**Material for this exercise**

□ □ □ □

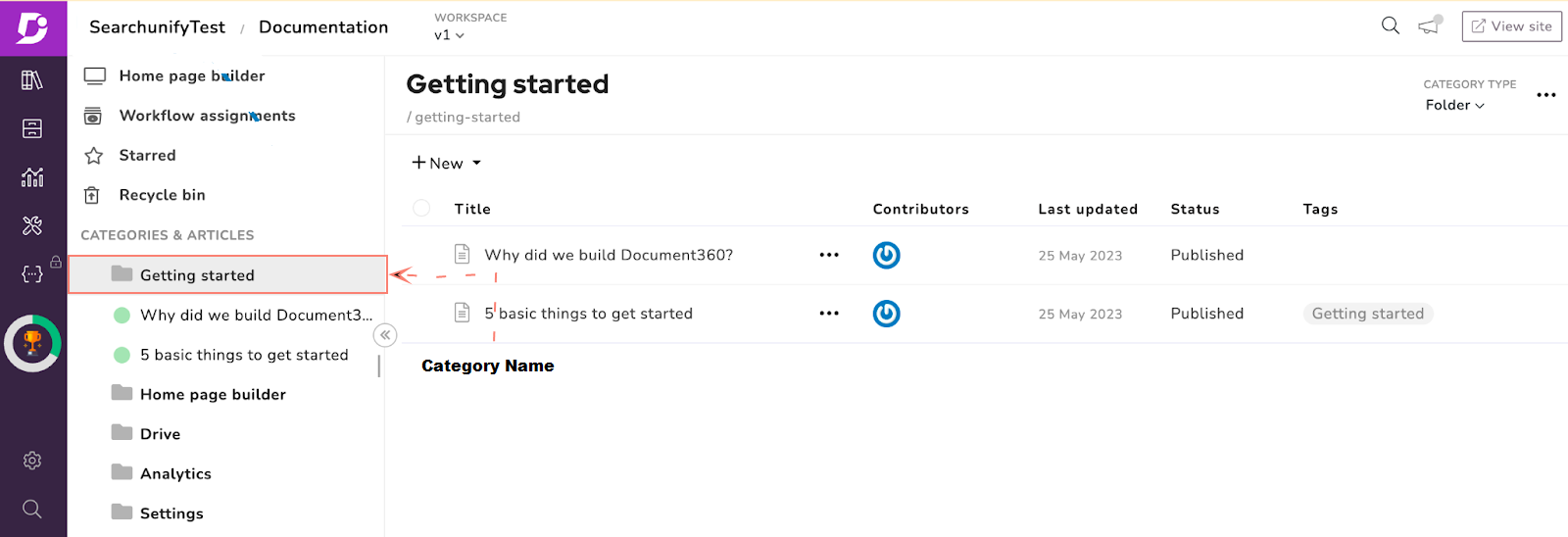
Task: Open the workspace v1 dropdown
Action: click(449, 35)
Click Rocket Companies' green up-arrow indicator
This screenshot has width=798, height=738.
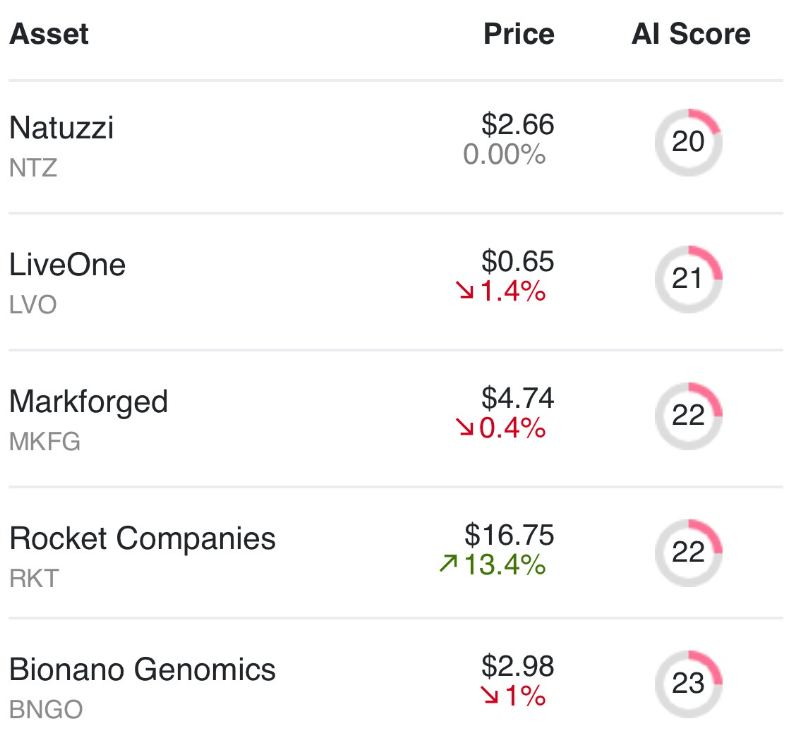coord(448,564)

□ □ □ □

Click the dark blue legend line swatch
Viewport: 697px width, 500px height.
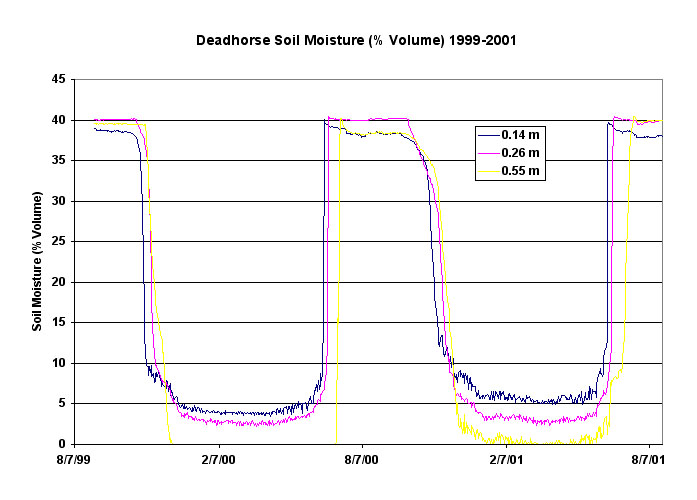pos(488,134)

□ □ □ □

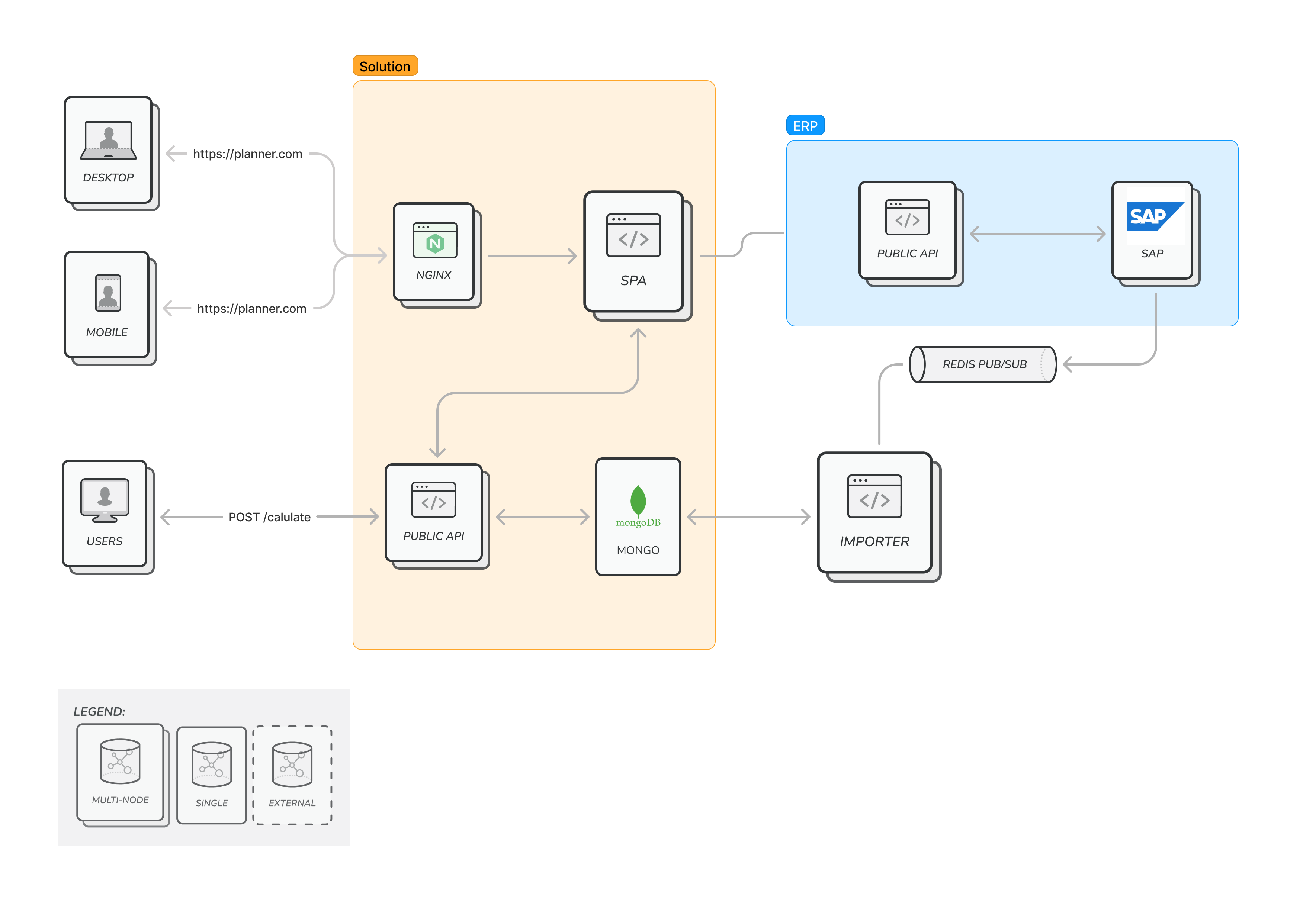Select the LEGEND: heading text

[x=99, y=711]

□ □ □ □

**Directions for this task**
Reproduce every line from the one containing "Click Rocket Companies'" through the one containing "coord(448,564)", with both of those lines included. Omit the pictures.

**Completed exercise**
Click Rocket Companies' green up-arrow indicator
This screenshot has width=798, height=738.
coord(448,564)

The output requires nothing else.